使用者は、男女雇用機会均等法(雇用の分野における男女の均等な機会および待遇の確保等に関する法律)や裁判例などから、セクハラを防止しまたは適切に対処し、労働者にとって働きやすい職場環境を保つよう措置する注意義務(安全配慮義務・職場環境配慮義務)を負い、セクハラ行為を認識した場合には速やかに適切な措置をとらねばなりません。

例えば、セクハラ従業員に対し、事案の内容や状況に応じて、懲戒処分、配置転換等の措置を講じるとともに、被害者への謝罪、被害者の労働条件上の不利益回復を行うなどの措置を講じる必要があります。 また、セクハラ行為が真実であった場合、企業による安全配慮義務や職場環境配慮義務の懈怠があったと捉えられる可能性があるため、セクハラ被害の申告や内部通報などがあった場合には、被害者であろう従業員に対し、最大限の配慮をもって対応しなければなりません。

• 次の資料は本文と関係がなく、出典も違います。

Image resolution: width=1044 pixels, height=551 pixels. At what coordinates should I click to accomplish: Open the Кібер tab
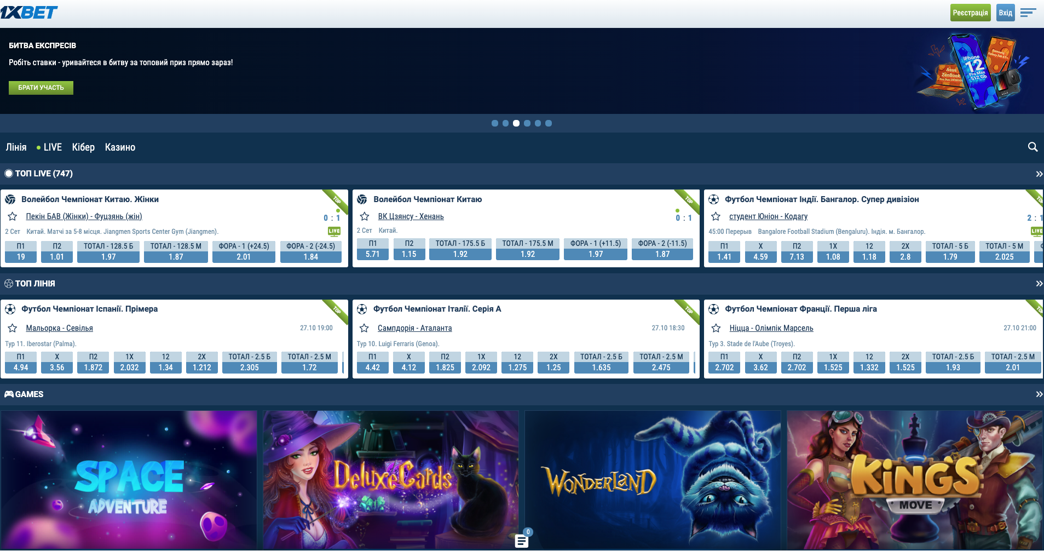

実際にセクハラを受けていた女性従業員から企業にセクハラの被害申告があったにもかかわらず、企業がそれを信じず、調査もそこそこにセクハラに該当するほどの行為はなかったとして何ら適切な処置を講じなかった場合、企業はその被害女性従業員に対し損害賠償責任等を負う可能性があります。
また、被害女性従業員が加害者に対してセクハラ訴訟を提起された場合は、組織内でセクハラ行為があったことが世間に知られてしまうため、レピュテーションの毀損や会社の信用失墜も避けられないでしょう。
一方、セクハラ従業員の処分に関して不適切な対応を行った場合も、会社側が訴えられる可能性が十分に考えられます。
例えば、セクハラ行為を行った男性従業員の事情を聴取せずに、単にセクハラ被害を受けたと申告している女性従業員の供述だけに基づき、当該男性従業員懲戒解雇した場合、「解雇権の濫用」として解雇無効を求めて、男性従業員側から調停や訴訟の提起がなされることがあります。
会社にとって不利な事態を回避する上でも、セクハラ事実の有無の確認や対処については慎重かつ最大限の配慮が必要となりますので、速やかに弁護士に相談し対応すべきです。

(2)セクハラ従業員への対処法

セクハラ行為が、強制わいせつ罪など刑罰法規違反の行為に該当する場合は、職場の風紀秩序を著しく乱し、会社の名誉・信用を著しく傷つけるものとして、懲戒解雇が可能な場合といえるでしょう。
一方で、刑罰法規違反に当たらない程度の性的要求・交際強要の場合は、懲戒解雇その他懲戒処分が可能か否かは事件の内容によって異なりますので、個別に判断せざるを得ません。
その際、加害行為、従業員の地位、会社の取り組み、反省の態度などを総合的に勘案した上で、懲戒処分が可能か判断することになります。
場合によっては、①軽い懲戒処分(譴責・戒告など)や配置転換などの処分を行い、②さらに改善が見られない場合に所定の懲戒手続きのうえ重い懲戒処分(懲戒解雇など)を科すといったステップをとることも必要になると考えられます。

(3)対処実施のポイント

管理職の男性従業員が部下の20代の女性社員に対して、コミュニケーションを図り女性が働きやすい環境を作るためと称して、勤務後にたびたび2人だけの食事に誘い、複数回2人で食事に行ったところ、男性従業員が部下の女性を会員制クラブに誘い、その個室内で手や体を触わったというようなケースでは、
男性従業員のセクハラ行為は強制わいせつ罪に該当する可能性が高いといえます。仮に、調査の結果、強制わいせつ罪に該当する行為であった場合は、懲戒解雇処分を行うことを検討します。
このとき、会社側が、男性従業員が有能な従業員であることを考慮し、明らかに懲戒解雇とすべき場合であるにもかかわらず、懲戒解雇をせずまた適切な処分を行わなかったとき、被害女性従業員の怒りに触れる可能性があります。その場合、被害女性従業員から会社に対し損害賠償訴訟など提起されるおそれがあります。
このような事態になると、レピュテーションの毀損や信用失墜を招きます。セクハラ行為を行った者の処分に関しては冷静かつ適切な対応が求められますので、弁護士に相談して慎重に進める必要があります。
他方、被害を受けた女性従業員がセクハラ行為により精神疾患を患っている場合には、最大限その回復に向けた配慮を行うべきでしょう。配慮を欠いた対応を行うと、訴訟リスクがありますので注意が必要です。